Tak heran banyak pertandingan yang berlangsung dalam skor ketat dan menjemukan. Bahkan, tim sekelas Jerman harus bermain hingga babak tambahan waktu kontra Aljazair. Pun halnya Argentina yang harus susah payah menekuk Swiss.
Rumus-rumus adu taktik kembali menghiasai laga pada delapan besar. Bahkan, nyaris seluruh laga berlangsung membosankan, seperti Prancis versus Jerman. Laga itu seakan hanya menghasilkan satu momen, yakni sundulan Mats Hummels pada menit ke-13. Selebihnya, 77 menit laga jadi ajang adu taktik kedua pelatih yang tak menghasilkan apa-apa.
Pun halnya laga Argentina versus Belgia. Usai Gonzalo Higuain mencetak gol, laga kedua tim jadi membosankan. Pragmatisme dalam bermain tim Tango membuat karakter menyerang Lionel Messi cs sirna tak bersisa.
Kenyataan laga Piala Dunia yang menjemukan tak heran membuat gegap gempita di Brasil tak terlalu berasa di Jakarta. Sebaliknya, urusan pilpreslah yang lebih menyedot atensi masyarakat Indoenesia, terutama di dunia maya.
Hingga tiba akhirnya saat yang ditunggu masyarakat Indonesia, yakni saat pencoblosan pada 9 Juli. Namun, beberapa jam sebelum TPS dibuka, masyarakat Indonesia disajikan hiburan laga semifinal Piala Dunia 2014 antara Brasil dan Jerman.
Laga antara dua tim raksasa sepak bola dunia ini ternyata menjadi kisah terbesar sepanjang sejarah Piala Dunia. Sebab, hasilnya sungguh di luar prediksi dan akal sehat seluruh pengamat sepak bola.
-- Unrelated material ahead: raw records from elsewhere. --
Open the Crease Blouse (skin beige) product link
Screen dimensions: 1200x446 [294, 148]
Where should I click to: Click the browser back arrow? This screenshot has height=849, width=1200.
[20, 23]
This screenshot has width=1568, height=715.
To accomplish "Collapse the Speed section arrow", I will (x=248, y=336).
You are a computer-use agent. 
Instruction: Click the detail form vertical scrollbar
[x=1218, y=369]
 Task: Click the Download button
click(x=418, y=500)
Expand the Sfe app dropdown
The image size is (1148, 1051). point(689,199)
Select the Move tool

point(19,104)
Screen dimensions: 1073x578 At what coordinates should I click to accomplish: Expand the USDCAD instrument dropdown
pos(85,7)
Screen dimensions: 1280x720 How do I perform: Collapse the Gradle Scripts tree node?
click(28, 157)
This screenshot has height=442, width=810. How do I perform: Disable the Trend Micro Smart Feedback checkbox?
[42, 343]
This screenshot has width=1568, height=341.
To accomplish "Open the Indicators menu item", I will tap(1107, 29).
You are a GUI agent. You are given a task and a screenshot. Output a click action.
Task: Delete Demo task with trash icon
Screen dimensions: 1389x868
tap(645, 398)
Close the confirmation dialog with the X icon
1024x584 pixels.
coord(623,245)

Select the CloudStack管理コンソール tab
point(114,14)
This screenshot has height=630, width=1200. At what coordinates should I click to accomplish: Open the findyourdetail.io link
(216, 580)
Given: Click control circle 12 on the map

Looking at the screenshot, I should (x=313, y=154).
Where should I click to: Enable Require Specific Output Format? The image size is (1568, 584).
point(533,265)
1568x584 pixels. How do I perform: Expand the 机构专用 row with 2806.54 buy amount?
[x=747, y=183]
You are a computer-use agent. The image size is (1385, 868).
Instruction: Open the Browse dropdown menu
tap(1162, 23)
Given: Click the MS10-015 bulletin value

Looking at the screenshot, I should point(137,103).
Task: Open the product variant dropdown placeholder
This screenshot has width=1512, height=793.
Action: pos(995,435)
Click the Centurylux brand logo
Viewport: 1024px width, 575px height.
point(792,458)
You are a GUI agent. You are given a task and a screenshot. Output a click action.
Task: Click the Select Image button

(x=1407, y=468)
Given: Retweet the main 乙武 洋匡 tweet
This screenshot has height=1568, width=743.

Brasil, dengan atributnya sebagai tuan rumah dan tim tersukses di Piala Dunia, dilumat Jerman 1-7! Mendadak aksi pragmatis sepanjang fase knock out Piala Dunia 2014 terhapus oleh kemenangan sensasional Jerman.
Jadilah laga ini mencuri perhatian masyarakat Indonesia saat masa pencoblosan. Tak heran, obrolan soal kisah Brasil yang dilumat Jerman pada semifinal lebih mewarnai obrolan masyarakat di luar bilik suara.
Kisah dari lapangan Piala Dunia 2014 makin membahana setelah Argentina menaklukkan Belanda pada semifinal lainnya. Dengan hasil ini, Piala Dunia 2014 akan memunculkan laga klasik pada final, yakni Jerman versus Argentina.
Namun, seakan tak mau kalah dengan Piala Dunia, arena politik nasional kembali memunculkan kejutan bersejarah beberapa jam setelah pencoblosan. Untuk pertama kalinya, dua kubu capres sama-sama mengklaim meraih kemenangan. Ini tak terlepas hasil survei yang saling bertolak belakang.
Jadilah pemenangan Pilpres 2014 tak menentu, apakah Jokowi ataukah Prabowo. Semua kepastian finalnya baru terjawab pada 22 Juli di kantor KPU.
Di tengah ketidakpastian itu, rakyat Indonesia masih beruntung karena di sepak bola pemenangnya tak ditentukan lembaga survei atau penggiringan opini media. Pemenang Piala Dunia 2014 benar-benar akan ditentukan sesuai laga 90 menit yang akan berlangsung di Stadion Maracana di Kota Rio de Janeiro, Senin (14/7) WIB.
Mungkin hasil pada final Piala Dunia nanti bisa sedikit meredakan tensi politik di Indonesia yang sedang harap-harap cemas menanti hasil final pilpres pada 22 Juli. Sepak bola pun bisa jadi obat penawar ketegangan politik walaupun bisa juga jadi racunnya.
Ini seperti ungkapan kolumnis the Guardian, Martin Jacques, "Piala Dunia tidak sekadar ajang terbesar olahraga global, tapi juga bisa memengaruhi urusan budaya dan politik yang jauh lebih besar."